Tabitha left the shopping centre far behind, soaring over the motorway and heading for woods and distant hills. She watched her winged shadow rippling over roads and corrugated warehouse roofs; a vast dark shape that tumbled like a deathly spectre over the trees below. Together they shot over fields and scattered terrified sheep, whipping up dust clouds in their thundering wake. They swept low over a river and kicked up a misty spray behind them, and climbed and twisted sharply into the endless sky above. The world was a green patchwork, laid out far below. Up above, only shining white clouds and dazzling sunshine. Drunk on flight Tabitha pushed the creature up and up into the blue, until the land far below was shrouded in a distant haze. She gasped in shock and pulled away from the vision, and the dragon dropped from the sky. Something had gripped her just then, tingling her limbs like an electric shock. She took control again, and eased the ship down lower in the sky. Its jet scales fell silent. They headed lower still, gliding silently over fields and villages, until they landed down in a distant town on the roof of a tall hotel building. Tabitha willed herself out of the ship’s eyes and dropped out of her trance. She felt a little dizzy and disoriented from the experience, but not drained at least. When she raised the saddle up through the hatch above and unclipped her harness, Tabitha felt like she’d just finished a rollercoaster ride. She looked down at the hotel roof and wondered how she was going to jump down from the creature’s back. Did she have to park the thing first? Or somehow lie it down on the roof so she could jump off its shoulders? To her surprise it brought its wing around like a platform, waited for her to hop onto it, and then it lowered her gently to the roof.

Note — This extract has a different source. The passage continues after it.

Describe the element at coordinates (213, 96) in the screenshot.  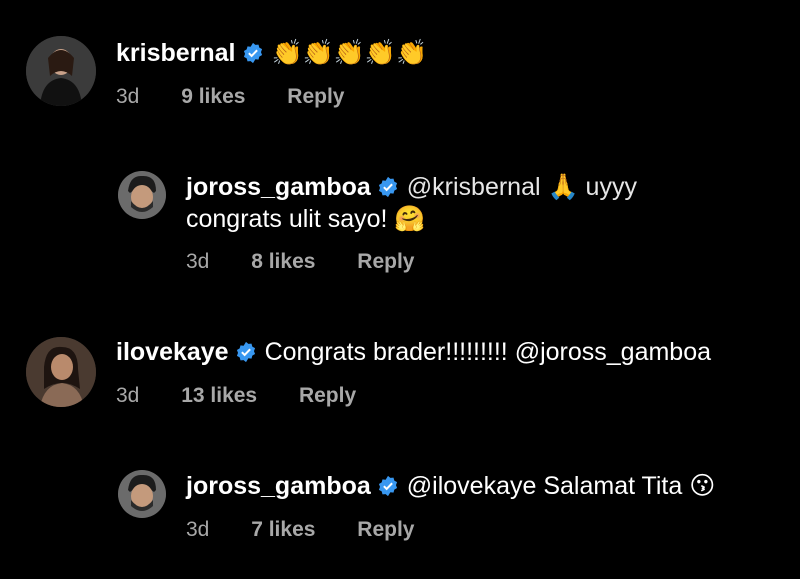
I see `likes-count: 9 likes` at that location.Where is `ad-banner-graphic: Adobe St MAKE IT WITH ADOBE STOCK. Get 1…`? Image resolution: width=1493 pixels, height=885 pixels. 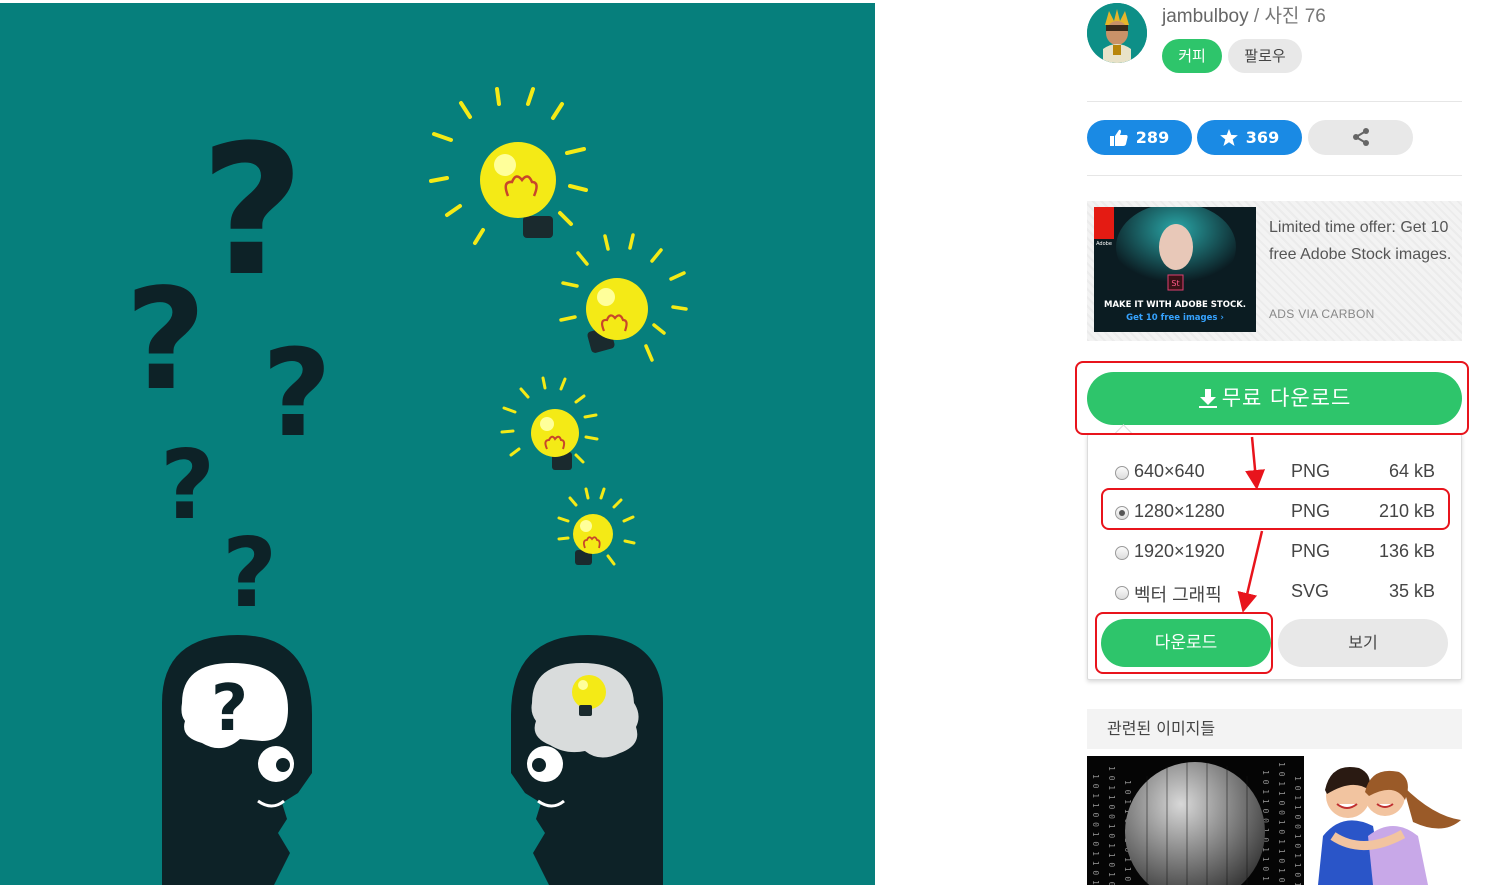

‘Er, thanks,’ she said awkwardly, looking up at its white eyes that stared straight ahead. She couldn’t believe it. The thing had been trying to kill her a few minutes ago. Now it was completely indifferent. What had changed? Was it her alien hands, some kind of fingerprint when she grabbed the saddle? Or had she just pushed the right button to control it?
‘You’ve got a lot more being nice to do before I forget you were trying to kill me,’ she told it. The ship didn’t so much as look at her. Why wasn’t it trying to grab her, eat her? It perched there like a statue on the rooftop, almost Art-Deco to look at with its strange rectangular wings. At least it wasn’t the one that had killed Will and Liv on the castle walls; Tabitha knew that much. She’d seen that one drop and crash when the jet shot it down. If this had been the same dragon, she’d be tearing it to pieces. Tabitha sat down on the roof and zipped her coat up, rubbing the soreness from her trembling legs. The world was as dead and empty as ever, except now it was a little chillier too. Autumn rust was creeping into the leaves of trees down below on the street. The sun didn’t have that same summer warmth to it any more. Tabitha peered back over her shoulder once in a while, checking on the ship. It just sat there like a giant reptile, staring ahead and doing nothing. What was it? Animal, machine, what? How could it look like both?